Outer space: A very peculiar principle

If you manage a large organisation, then people will come and go. There are always decisions to make about promoting people, promising newcomers versus experienced middle managers, all of whom are aspiring to move up the corporate ladder. Given two candidates, one very successful in their current job, the other less successful and erratic, most people would regard it as a no-brainer that you promote the first one in preference to the second. However, in 1969, the Canadian psychologist Laurence Peter introduced his famous Peter Principle, which states that every new member in a hierarchical organisation climbs the hierarchy until he/she reaches his/her level of maximum incompetence. Thus, the principle argues against the common sense approach.


Climbing up the corporate ladder.

One obvious result of the common sense promotion strategy is that everyone might be promoted upwards until they find themselves in a job they are not good at. They won't be promoted again and the whole organisation will tend towards having incompetents in every position! The overall effectiveness of the organisation then falls. That is what Peter meant when he argued that every new member of an organisation climbs upwards until they reach their level of maximum incompetence.

Peter's Principle is based on the assumption that there is little or no correlation between competences at different levels in an organisation. The opposite, or "common sense", view that we set against it assumes that there is. The validity of the common sense view is not so clear. There is a pattern of promotion in organisations where people who are good at doing certain things get promoted to positions in which they no longer do those things — they merely administrate other people doing them. Good class teachers don't necessarily become good head teachers, very successful footballers don't often become good managers, good academic researchers may not be good university vice-chancellors, good athletes may not be good coaches, and good medical students may not become good doctors.

Alessandro Pluchino, Andrea Rapisarda and Cesare Garofalo at the University of Catania have studied the results of different promotion policies using computer models of organisations with different levels for promotion.

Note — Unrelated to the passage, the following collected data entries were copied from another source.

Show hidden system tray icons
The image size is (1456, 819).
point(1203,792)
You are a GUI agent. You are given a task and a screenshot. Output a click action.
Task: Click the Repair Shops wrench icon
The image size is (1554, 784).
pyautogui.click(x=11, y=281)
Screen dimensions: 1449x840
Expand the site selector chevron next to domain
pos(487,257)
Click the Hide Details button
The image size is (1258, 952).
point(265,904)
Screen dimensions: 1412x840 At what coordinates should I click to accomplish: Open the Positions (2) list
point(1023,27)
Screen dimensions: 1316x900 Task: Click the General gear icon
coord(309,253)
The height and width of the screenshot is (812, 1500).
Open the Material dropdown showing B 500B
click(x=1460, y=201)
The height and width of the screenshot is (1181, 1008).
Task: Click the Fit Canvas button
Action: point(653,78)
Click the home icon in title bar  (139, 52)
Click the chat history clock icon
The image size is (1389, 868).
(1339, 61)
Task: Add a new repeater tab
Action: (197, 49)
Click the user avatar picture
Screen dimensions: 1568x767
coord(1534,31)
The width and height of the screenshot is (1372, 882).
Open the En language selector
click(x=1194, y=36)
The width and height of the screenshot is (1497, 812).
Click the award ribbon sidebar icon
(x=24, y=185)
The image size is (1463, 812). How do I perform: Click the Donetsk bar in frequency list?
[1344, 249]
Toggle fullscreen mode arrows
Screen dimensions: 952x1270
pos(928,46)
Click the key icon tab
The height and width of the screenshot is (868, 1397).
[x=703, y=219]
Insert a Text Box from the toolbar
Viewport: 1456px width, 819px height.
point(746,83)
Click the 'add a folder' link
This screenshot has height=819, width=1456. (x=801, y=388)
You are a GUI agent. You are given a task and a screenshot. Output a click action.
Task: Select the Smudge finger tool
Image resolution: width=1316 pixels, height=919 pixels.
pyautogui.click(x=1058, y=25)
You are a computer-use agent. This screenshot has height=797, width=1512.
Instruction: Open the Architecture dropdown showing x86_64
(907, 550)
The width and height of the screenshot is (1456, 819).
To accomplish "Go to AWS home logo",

Strikingly, they found that the policy of always promoting the least competent person can maximise the overall competence of the organisation, while promoting the most competent candidate can significantly reduce it!

Percentage gain (+) or reduction (-) in organisation's effectiveness as a result of two different promotion policies.
Promotions policyPromote the bestPromote the worstPromote best and worst at random
There is correlation between different job requirements (the "common sense view")+9%-5%+2%
There is no correlation between different job requirements (the Peter Principle)-10%+12%+1%

In the table we show the results of their computer experiments. The researchers compared the change in overall organisational effectiveness of three policies — promote the best, promote the worst, or promote at random — under the different assumptions that there is, or isn't, correlation between the abilities needed to perform your existing job and the one you are promoted to do, respectively.

We see that if that correlation doesn't exist between new and old jobs, as Peter assumes, then "promote the best" leads to a 10% fall in effectiveness across the organisation, while "promote the worst" leads to a 12% gain! Even if there is a correlation, "promote the best" only leads to a 9% gain. In the last column are the results of choosing at random between the best and the worst candidates. There are of course other possibilities like promoting the best for half of the positions and the worst for the others, or some other mix of the best, worst, and random strategies. All this is very worrying for chief executives of all sorts and quite contrary to their intuitions. The fall in overall effectiveness comes about because of people who are far less competent in their new jobs than they were in their old ones. The performance of the person doing a bad job, on the other hand, can only go up.

Of course, activities with human actors can behave unpredictably when new policies are introduced. If the worst candidates get promoted there will be a race to the bottom to convince your boss that you are the most incompetent and most deserving of promotion. This can be avoided by promoting at random but then there is not much incentive for anyone to work hard. Mathematical modelling can inform decisions like this but it can't take them for you.